Encouraging people to pray for individuals, family, community and nation, focussing around the Lord’s Prayer. I offered to put a press release together and I was pleased that one of the curates was asked to be on the BBC Cambs Faith Show (1 hr 23 mins in).   

I took part in the daily reflection on the Lord’s prayer at St Clement’s Church.  Each day we explored different ways of praying from meditative reflection to drawing and journeying with different cultures and versions of the Lord’s prayer.  All of which re-emphasised in me how each of us connects and responds to different approaches.  

I was moved how many people came through the doors of St Clement’s who had never been there before and indeed in particular at least one person who had never been in a Church.  This particular little girl was brought in by her mum who when confronted with the prayer for the Manchester bombing, loudly explained to her daughter about the prayer.  Just one example of the way that prayer continues to be part of the human response to the world.

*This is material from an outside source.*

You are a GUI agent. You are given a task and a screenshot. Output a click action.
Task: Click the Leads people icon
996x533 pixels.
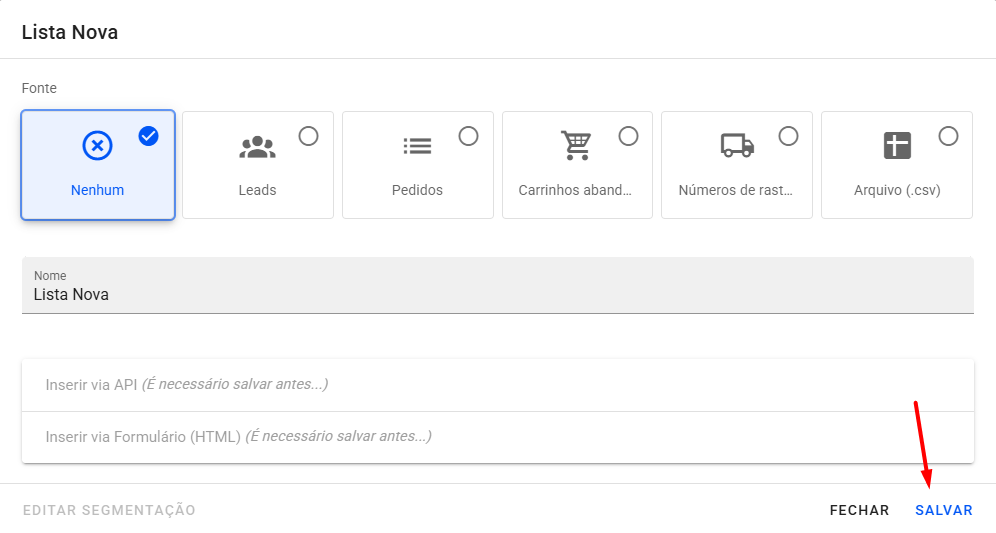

The last day of the week of prayer, culminated locally in Great St Mary’s.  It was an extraordinary and eclectic site to have some 250 Christians representing a whole variety of denominations praying and coming together amongst such ancients surroundings.  If anything can give hope in the darkness of the times we are living in, then surely it is the sight of all churches together.  

Beacon Service

Despite all their differences all stood together, committing to serving Cambridge in so many different ways and lit from the same candle of Christ.






That evening we prayed not only for peace, but that we may be the peacemakers.  It was in this act of solidarity that the holy spirit was truly felt and the meaning of Thy Kingdom Come, lives.